> YOUR ASSIGNMENT
Please copy every line of the material exactly.
---- SUPPLIED RECORDS
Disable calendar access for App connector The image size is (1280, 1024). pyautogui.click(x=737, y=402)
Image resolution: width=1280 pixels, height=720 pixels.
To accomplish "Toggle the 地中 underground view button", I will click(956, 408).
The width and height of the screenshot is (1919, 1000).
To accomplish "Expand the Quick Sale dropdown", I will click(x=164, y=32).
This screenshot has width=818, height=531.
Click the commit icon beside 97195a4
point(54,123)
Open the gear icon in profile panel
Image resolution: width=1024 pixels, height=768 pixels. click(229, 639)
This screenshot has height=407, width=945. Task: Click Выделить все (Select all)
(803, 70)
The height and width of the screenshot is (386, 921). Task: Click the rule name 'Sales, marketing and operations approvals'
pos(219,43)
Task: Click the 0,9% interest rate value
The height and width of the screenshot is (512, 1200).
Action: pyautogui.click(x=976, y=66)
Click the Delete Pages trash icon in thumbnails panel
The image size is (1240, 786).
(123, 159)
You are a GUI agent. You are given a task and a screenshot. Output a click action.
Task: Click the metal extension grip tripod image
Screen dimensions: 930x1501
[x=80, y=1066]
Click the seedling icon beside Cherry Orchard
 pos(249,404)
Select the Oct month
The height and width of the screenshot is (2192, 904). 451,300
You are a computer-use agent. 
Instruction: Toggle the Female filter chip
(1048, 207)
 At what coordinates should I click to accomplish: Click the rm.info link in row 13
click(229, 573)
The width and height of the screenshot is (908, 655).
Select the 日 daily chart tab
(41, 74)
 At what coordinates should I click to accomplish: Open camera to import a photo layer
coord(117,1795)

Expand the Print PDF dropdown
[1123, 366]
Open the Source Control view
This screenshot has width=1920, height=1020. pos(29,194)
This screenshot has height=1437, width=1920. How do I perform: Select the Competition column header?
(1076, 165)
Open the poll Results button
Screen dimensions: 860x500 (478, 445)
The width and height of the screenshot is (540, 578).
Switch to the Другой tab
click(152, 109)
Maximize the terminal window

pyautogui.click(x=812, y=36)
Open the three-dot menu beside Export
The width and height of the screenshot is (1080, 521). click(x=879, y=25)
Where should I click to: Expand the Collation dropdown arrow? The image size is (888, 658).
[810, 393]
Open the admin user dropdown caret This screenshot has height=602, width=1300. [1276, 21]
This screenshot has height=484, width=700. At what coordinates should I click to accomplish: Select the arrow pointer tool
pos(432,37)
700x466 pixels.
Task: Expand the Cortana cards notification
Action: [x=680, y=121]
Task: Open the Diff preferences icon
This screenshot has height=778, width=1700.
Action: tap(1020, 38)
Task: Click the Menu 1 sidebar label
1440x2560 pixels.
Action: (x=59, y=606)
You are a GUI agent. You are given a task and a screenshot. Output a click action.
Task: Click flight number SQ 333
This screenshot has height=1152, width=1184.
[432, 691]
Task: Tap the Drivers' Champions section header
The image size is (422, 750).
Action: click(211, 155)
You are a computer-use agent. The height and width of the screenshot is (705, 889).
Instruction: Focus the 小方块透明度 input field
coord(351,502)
--------
> REPLY
Disable calendar access for App connector The image size is (1280, 1024). pyautogui.click(x=737, y=402)
Image resolution: width=1280 pixels, height=720 pixels.
To accomplish "Toggle the 地中 underground view button", I will click(956, 408).
The width and height of the screenshot is (1919, 1000).
To accomplish "Expand the Quick Sale dropdown", I will click(x=164, y=32).
This screenshot has width=818, height=531.
Click the commit icon beside 97195a4
point(54,123)
Open the gear icon in profile panel
Image resolution: width=1024 pixels, height=768 pixels. click(229, 639)
This screenshot has height=407, width=945. Task: Click Выделить все (Select all)
(803, 70)
The height and width of the screenshot is (386, 921). Task: Click the rule name 'Sales, marketing and operations approvals'
pos(219,43)
Task: Click the 0,9% interest rate value
The height and width of the screenshot is (512, 1200).
Action: pyautogui.click(x=976, y=66)
Click the Delete Pages trash icon in thumbnails panel
The image size is (1240, 786).
(123, 159)
You are a GUI agent. You are given a task and a screenshot. Output a click action.
Task: Click the metal extension grip tripod image
Screen dimensions: 930x1501
[x=80, y=1066]
Click the seedling icon beside Cherry Orchard
 pos(249,404)
Select the Oct month
The height and width of the screenshot is (2192, 904). 451,300
You are a computer-use agent. 
Instruction: Toggle the Female filter chip
(1048, 207)
 At what coordinates should I click to accomplish: Click the rm.info link in row 13
click(229, 573)
The width and height of the screenshot is (908, 655).
Select the 日 daily chart tab
(41, 74)
 At what coordinates should I click to accomplish: Open camera to import a photo layer
coord(117,1795)

Expand the Print PDF dropdown
[1123, 366]
Open the Source Control view
This screenshot has width=1920, height=1020. pos(29,194)
This screenshot has height=1437, width=1920. How do I perform: Select the Competition column header?
(1076, 165)
Open the poll Results button
Screen dimensions: 860x500 (478, 445)
The width and height of the screenshot is (540, 578).
Switch to the Другой tab
click(152, 109)
Maximize the terminal window

pyautogui.click(x=812, y=36)
Open the three-dot menu beside Export
The width and height of the screenshot is (1080, 521). click(x=879, y=25)
Where should I click to: Expand the Collation dropdown arrow? The image size is (888, 658).
[810, 393]
Open the admin user dropdown caret This screenshot has height=602, width=1300. [1276, 21]
This screenshot has height=484, width=700. At what coordinates should I click to accomplish: Select the arrow pointer tool
pos(432,37)
700x466 pixels.
Task: Expand the Cortana cards notification
Action: [x=680, y=121]
Task: Open the Diff preferences icon
This screenshot has height=778, width=1700.
Action: tap(1020, 38)
Task: Click the Menu 1 sidebar label
1440x2560 pixels.
Action: (x=59, y=606)
You are a GUI agent. You are given a task and a screenshot. Output a click action.
Task: Click flight number SQ 333
This screenshot has height=1152, width=1184.
[432, 691]
Task: Tap the Drivers' Champions section header
The image size is (422, 750).
Action: click(211, 155)
You are a computer-use agent. The height and width of the screenshot is (705, 889).
Instruction: Focus the 小方块透明度 input field
coord(351,502)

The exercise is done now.